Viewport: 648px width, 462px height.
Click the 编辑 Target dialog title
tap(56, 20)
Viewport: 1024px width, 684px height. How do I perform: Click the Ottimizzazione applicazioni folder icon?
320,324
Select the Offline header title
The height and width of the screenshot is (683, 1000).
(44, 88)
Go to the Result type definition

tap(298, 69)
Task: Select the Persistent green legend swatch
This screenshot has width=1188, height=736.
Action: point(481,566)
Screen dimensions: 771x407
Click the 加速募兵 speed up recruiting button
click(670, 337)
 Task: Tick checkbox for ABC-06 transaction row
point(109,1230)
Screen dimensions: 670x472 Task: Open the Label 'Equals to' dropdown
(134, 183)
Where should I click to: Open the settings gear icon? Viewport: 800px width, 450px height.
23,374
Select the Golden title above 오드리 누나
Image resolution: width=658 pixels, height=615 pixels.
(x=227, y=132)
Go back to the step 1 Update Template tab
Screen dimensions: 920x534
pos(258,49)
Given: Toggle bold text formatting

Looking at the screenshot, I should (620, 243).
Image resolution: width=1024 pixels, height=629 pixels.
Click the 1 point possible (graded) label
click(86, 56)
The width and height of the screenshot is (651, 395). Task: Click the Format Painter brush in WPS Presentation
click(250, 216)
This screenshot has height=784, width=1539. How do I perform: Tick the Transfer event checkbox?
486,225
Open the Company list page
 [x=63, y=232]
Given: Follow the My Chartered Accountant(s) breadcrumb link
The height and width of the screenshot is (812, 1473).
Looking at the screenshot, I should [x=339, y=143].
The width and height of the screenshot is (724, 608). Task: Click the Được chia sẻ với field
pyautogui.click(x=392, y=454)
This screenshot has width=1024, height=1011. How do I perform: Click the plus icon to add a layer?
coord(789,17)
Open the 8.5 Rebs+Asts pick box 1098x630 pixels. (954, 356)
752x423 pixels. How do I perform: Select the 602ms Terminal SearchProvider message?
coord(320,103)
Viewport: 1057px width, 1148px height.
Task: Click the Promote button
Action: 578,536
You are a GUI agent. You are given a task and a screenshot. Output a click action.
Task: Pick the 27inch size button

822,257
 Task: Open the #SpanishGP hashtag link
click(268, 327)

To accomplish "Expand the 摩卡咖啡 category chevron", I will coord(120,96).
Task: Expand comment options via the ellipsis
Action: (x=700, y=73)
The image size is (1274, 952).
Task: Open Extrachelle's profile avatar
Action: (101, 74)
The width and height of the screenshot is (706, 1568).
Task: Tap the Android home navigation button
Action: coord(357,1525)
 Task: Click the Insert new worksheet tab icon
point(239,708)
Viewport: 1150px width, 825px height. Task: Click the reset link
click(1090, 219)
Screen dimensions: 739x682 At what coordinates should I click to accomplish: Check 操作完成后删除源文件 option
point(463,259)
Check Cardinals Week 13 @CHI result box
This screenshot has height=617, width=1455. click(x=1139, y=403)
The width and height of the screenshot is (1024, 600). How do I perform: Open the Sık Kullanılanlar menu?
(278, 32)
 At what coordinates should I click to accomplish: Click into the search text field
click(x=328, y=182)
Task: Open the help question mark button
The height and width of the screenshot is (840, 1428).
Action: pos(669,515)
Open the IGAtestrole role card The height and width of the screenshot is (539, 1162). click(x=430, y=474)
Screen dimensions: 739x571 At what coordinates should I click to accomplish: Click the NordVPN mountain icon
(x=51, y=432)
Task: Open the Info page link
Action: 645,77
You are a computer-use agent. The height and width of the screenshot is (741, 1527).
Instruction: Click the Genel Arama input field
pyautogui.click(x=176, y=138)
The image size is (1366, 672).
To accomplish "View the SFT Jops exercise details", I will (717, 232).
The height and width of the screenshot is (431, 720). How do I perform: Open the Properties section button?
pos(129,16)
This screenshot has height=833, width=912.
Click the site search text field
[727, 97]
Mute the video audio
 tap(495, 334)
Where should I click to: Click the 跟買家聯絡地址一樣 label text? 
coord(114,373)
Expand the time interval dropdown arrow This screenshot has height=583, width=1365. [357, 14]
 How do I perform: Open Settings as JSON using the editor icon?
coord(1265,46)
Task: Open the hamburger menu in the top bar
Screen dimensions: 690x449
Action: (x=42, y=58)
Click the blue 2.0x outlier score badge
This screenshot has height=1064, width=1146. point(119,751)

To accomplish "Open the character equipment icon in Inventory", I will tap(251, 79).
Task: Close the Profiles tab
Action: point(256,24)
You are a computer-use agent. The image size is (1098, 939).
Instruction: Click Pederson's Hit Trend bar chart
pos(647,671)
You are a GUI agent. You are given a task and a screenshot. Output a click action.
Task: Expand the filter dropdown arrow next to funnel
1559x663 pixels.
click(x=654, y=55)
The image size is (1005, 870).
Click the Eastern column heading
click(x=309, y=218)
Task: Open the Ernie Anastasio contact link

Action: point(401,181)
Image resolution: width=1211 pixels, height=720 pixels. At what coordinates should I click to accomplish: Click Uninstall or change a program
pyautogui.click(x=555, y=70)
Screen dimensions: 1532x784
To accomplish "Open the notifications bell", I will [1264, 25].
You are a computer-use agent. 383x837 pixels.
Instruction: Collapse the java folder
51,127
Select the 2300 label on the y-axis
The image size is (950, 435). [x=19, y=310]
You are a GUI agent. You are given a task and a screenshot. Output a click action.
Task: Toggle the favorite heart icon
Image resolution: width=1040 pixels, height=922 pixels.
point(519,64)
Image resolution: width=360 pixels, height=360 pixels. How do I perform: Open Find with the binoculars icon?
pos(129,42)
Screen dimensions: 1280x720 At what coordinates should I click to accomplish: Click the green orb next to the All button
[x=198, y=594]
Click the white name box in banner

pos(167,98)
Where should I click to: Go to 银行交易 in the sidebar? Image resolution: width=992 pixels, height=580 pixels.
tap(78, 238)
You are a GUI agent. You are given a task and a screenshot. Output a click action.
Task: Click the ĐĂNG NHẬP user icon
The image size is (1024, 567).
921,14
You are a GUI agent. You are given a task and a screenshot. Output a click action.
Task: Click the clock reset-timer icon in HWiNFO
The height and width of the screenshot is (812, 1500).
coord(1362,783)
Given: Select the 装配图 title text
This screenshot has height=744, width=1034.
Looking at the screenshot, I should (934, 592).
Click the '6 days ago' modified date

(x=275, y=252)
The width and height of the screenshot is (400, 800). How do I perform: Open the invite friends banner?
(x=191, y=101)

:::::

*PROMPT*: Reproduce the entries above in full, exactly as they read.

*EXPECTED OUTPUT*:
Viewport: 648px width, 462px height.
Click the 编辑 Target dialog title
tap(56, 20)
Viewport: 1024px width, 684px height. How do I perform: Click the Ottimizzazione applicazioni folder icon?
320,324
Select the Offline header title
The height and width of the screenshot is (683, 1000).
(44, 88)
Go to the Result type definition

tap(298, 69)
Task: Select the Persistent green legend swatch
This screenshot has width=1188, height=736.
Action: point(481,566)
Screen dimensions: 771x407
Click the 加速募兵 speed up recruiting button
click(670, 337)
 Task: Tick checkbox for ABC-06 transaction row
point(109,1230)
Screen dimensions: 670x472 Task: Open the Label 'Equals to' dropdown
(134, 183)
Where should I click to: Open the settings gear icon? Viewport: 800px width, 450px height.
23,374
Select the Golden title above 오드리 누나
Image resolution: width=658 pixels, height=615 pixels.
(x=227, y=132)
Go back to the step 1 Update Template tab
Screen dimensions: 920x534
pos(258,49)
Given: Toggle bold text formatting

Looking at the screenshot, I should (620, 243).
Image resolution: width=1024 pixels, height=629 pixels.
Click the 1 point possible (graded) label
click(86, 56)
The width and height of the screenshot is (651, 395). Task: Click the Format Painter brush in WPS Presentation
click(250, 216)
This screenshot has height=784, width=1539. How do I perform: Tick the Transfer event checkbox?
486,225
Open the Company list page
 [x=63, y=232]
Given: Follow the My Chartered Accountant(s) breadcrumb link
The height and width of the screenshot is (812, 1473).
Looking at the screenshot, I should [x=339, y=143].
The width and height of the screenshot is (724, 608). Task: Click the Được chia sẻ với field
pyautogui.click(x=392, y=454)
This screenshot has width=1024, height=1011. How do I perform: Click the plus icon to add a layer?
coord(789,17)
Open the 8.5 Rebs+Asts pick box 1098x630 pixels. (954, 356)
752x423 pixels. How do I perform: Select the 602ms Terminal SearchProvider message?
coord(320,103)
Viewport: 1057px width, 1148px height.
Task: Click the Promote button
Action: 578,536
You are a GUI agent. You are given a task and a screenshot. Output a click action.
Task: Pick the 27inch size button

822,257
 Task: Open the #SpanishGP hashtag link
click(268, 327)

To accomplish "Expand the 摩卡咖啡 category chevron", I will coord(120,96).
Task: Expand comment options via the ellipsis
Action: (x=700, y=73)
The image size is (1274, 952).
Task: Open Extrachelle's profile avatar
Action: (101, 74)
The width and height of the screenshot is (706, 1568).
Task: Tap the Android home navigation button
Action: coord(357,1525)
 Task: Click the Insert new worksheet tab icon
point(239,708)
Viewport: 1150px width, 825px height. Task: Click the reset link
click(1090, 219)
Screen dimensions: 739x682 At what coordinates should I click to accomplish: Check 操作完成后删除源文件 option
point(463,259)
Check Cardinals Week 13 @CHI result box
This screenshot has height=617, width=1455. click(x=1139, y=403)
The width and height of the screenshot is (1024, 600). How do I perform: Open the Sık Kullanılanlar menu?
(278, 32)
 At what coordinates should I click to accomplish: Click into the search text field
click(x=328, y=182)
Task: Open the help question mark button
The height and width of the screenshot is (840, 1428).
Action: pos(669,515)
Open the IGAtestrole role card The height and width of the screenshot is (539, 1162). click(x=430, y=474)
Screen dimensions: 739x571 At what coordinates should I click to accomplish: Click the NordVPN mountain icon
(x=51, y=432)
Task: Open the Info page link
Action: 645,77
You are a computer-use agent. The height and width of the screenshot is (741, 1527).
Instruction: Click the Genel Arama input field
pyautogui.click(x=176, y=138)
The image size is (1366, 672).
To accomplish "View the SFT Jops exercise details", I will (717, 232).
The height and width of the screenshot is (431, 720). How do I perform: Open the Properties section button?
pos(129,16)
This screenshot has height=833, width=912.
Click the site search text field
[727, 97]
Mute the video audio
 tap(495, 334)
Where should I click to: Click the 跟買家聯絡地址一樣 label text? 
coord(114,373)
Expand the time interval dropdown arrow This screenshot has height=583, width=1365. [357, 14]
 How do I perform: Open Settings as JSON using the editor icon?
coord(1265,46)
Task: Open the hamburger menu in the top bar
Screen dimensions: 690x449
Action: (x=42, y=58)
Click the blue 2.0x outlier score badge
This screenshot has height=1064, width=1146. point(119,751)

To accomplish "Open the character equipment icon in Inventory", I will tap(251, 79).
Task: Close the Profiles tab
Action: point(256,24)
You are a computer-use agent. The image size is (1098, 939).
Instruction: Click Pederson's Hit Trend bar chart
pos(647,671)
You are a GUI agent. You are given a task and a screenshot. Output a click action.
Task: Expand the filter dropdown arrow next to funnel
1559x663 pixels.
click(x=654, y=55)
The image size is (1005, 870).
Click the Eastern column heading
click(x=309, y=218)
Task: Open the Ernie Anastasio contact link

Action: point(401,181)
Image resolution: width=1211 pixels, height=720 pixels. At what coordinates should I click to accomplish: Click Uninstall or change a program
pyautogui.click(x=555, y=70)
Screen dimensions: 1532x784
To accomplish "Open the notifications bell", I will [1264, 25].
You are a computer-use agent. 383x837 pixels.
Instruction: Collapse the java folder
51,127
Select the 2300 label on the y-axis
The image size is (950, 435). [x=19, y=310]
You are a GUI agent. You are given a task and a screenshot. Output a click action.
Task: Toggle the favorite heart icon
Image resolution: width=1040 pixels, height=922 pixels.
point(519,64)
Image resolution: width=360 pixels, height=360 pixels. How do I perform: Open Find with the binoculars icon?
pos(129,42)
Screen dimensions: 1280x720 At what coordinates should I click to accomplish: Click the green orb next to the All button
[x=198, y=594]
Click the white name box in banner

pos(167,98)
Where should I click to: Go to 银行交易 in the sidebar? Image resolution: width=992 pixels, height=580 pixels.
tap(78, 238)
You are a GUI agent. You are given a task and a screenshot. Output a click action.
Task: Click the ĐĂNG NHẬP user icon
The image size is (1024, 567).
921,14
You are a GUI agent. You are given a task and a screenshot. Output a click action.
Task: Click the clock reset-timer icon in HWiNFO
The height and width of the screenshot is (812, 1500).
coord(1362,783)
Given: Select the 装配图 title text
This screenshot has height=744, width=1034.
Looking at the screenshot, I should (934, 592).
Click the '6 days ago' modified date

(x=275, y=252)
The width and height of the screenshot is (400, 800). How do I perform: Open the invite friends banner?
(x=191, y=101)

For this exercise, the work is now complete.